Security Engineering — Defence Facilities

Digital Infrastructure for Australian Defence Facilities: Designing to Zone Requirements

Security Engineering 10 min read ASDV Engineering Team

Defence and defence-industry buildings impose a level of zoning, physical separation and emissions-security discipline rarely encountered on commercial Australian ELV projects. A designer moving from commercial work into this space for the first time needs a genuine orientation, not an assumption that stricter versions of familiar practices will suffice.

Security Zoning Under SCEC Governs Everything Downstream

Security zoning, defined under Security Construction and Equipment Committee (SCEC) guidance, classifies areas of a facility by sensitivity level, and that classification dictates physical construction standards, access control rigour, and — critically for ELV and ICT design — what cabling and equipment can pass between zones of different classification, and under what controls. A design brief for a defence facility needs the zoning plan established early and treated as a hard constraint on every subsequent ELV decision, not a compliance checklist applied after the layout is otherwise finalised.

Pathway Separation: A Discipline Beyond Commercial Cable Segregation

  • Cabling for classified and unclassified systems typically needs genuine physical separation — separate containment, separate penetrations through zone boundaries — to prevent unauthorised signal coupling or physical tampering access between systems of different sensitivity.
  • This goes well beyond the cable-type segregation (power vs data, for instance) common in commercial ELV design, and needs explicit documentation of which containment runs carry which classification, reviewed as part of the accreditation process.
  • Intruder-alarm classes under AS 2201 apply with additional rigour in defence-adjacent facilities, and the specific class required needs confirming against the project's security classification, not assumed from a generic commercial standard.

TEMPEST: Understand the Scope Before Assuming It Applies Everywhere

TEMPEST refers to standards and practices controlling compromising electromagnetic emanations from electronic equipment that could allow information to be intercepted remotely. It applies to specific classified systems and zones within a facility, with shielding and cable-routing requirements that a designer needs to confirm against project-specific accreditation requirements — treating TEMPEST as a blanket requirement across an entire facility, rather than the specific zones and systems it genuinely applies to, both over-specifies unnecessary cost in low-sensitivity areas and risks under-specifying it in the areas that actually need it.

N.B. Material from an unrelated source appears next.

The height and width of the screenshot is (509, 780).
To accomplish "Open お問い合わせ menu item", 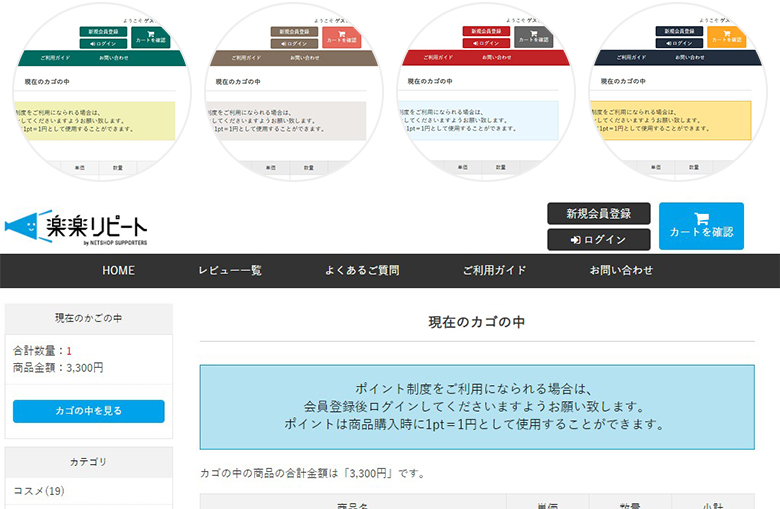I will [621, 271].
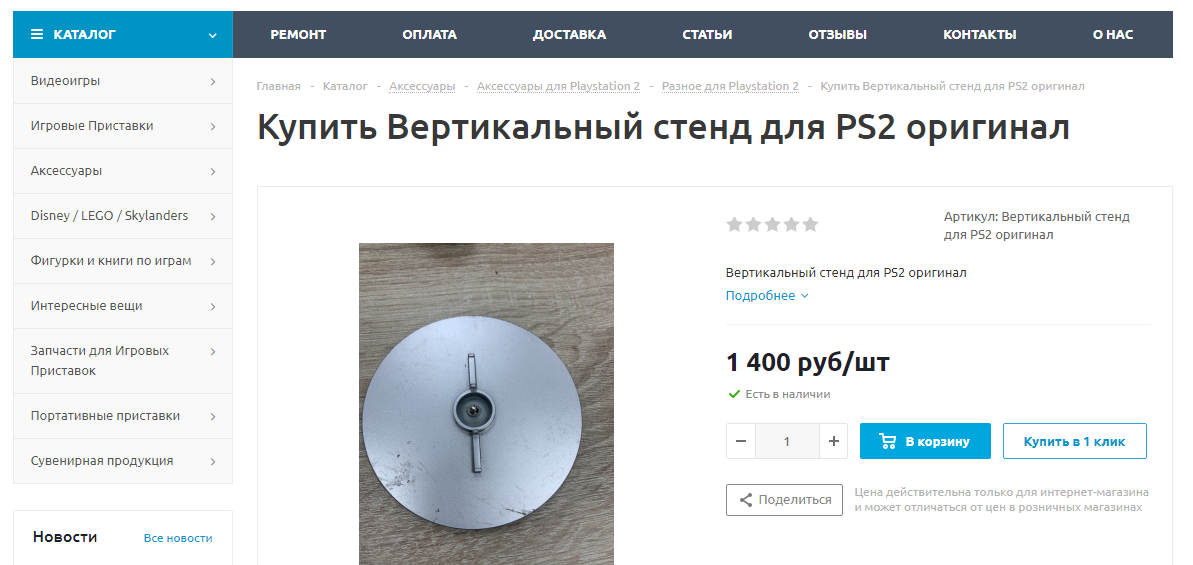Click the Купить в 1 клик button

[1074, 441]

Design takeaway: Establish the security zoning plan and confirm TEMPEST scope with the project's security accreditation authority before ELV design proceeds — these constraints shape pathway routing, containment separation and equipment selection in ways that are extremely costly to retrofit once construction documentation is underway.

Documentation for Accreditation

Defence and defence-industry facility handover requires documentation that supports formal security accreditation — as-built records showing pathway separation was maintained as designed, zone boundary crossings and their controls, and equipment compliance evidence — a documentation standard materially more rigorous than typical commercial ELV as-builts, and one that should be scoped and budgeted from the start of the project rather than assembled retrospectively at handover.

Frequently Asked Questions

What is a security zone in the context of Australian defence facility design?

Security zoning, as defined under SCEC (Security Construction and Equipment Committee) guidance, classifies areas of a facility by sensitivity, dictating physical construction standards, access control rigour and — critically for ICT design — what cabling and equipment can pass between zones of different classification without additional controls.

Why does pathway separation matter more in defence facilities than commercial buildings?

Cabling for classified and unclassified systems typically needs physical separation — different containment, different penetrations through zone boundaries — to prevent unauthorised signal coupling or physical tampering access between systems of different sensitivity, a discipline that goes well beyond the cable-type segregation common in commercial ELV design.

What is TEMPEST and when does it apply to Australian defence ICT design?

TEMPEST refers to standards and practices for controlling compromising electromagnetic emanations from electronic equipment that could allow information to be intercepted — it applies to specific classified systems and zones, with shielding and cable-routing requirements that a designer needs to confirm against project-specific accreditation requirements rather than assume apply uniformly across a whole facility.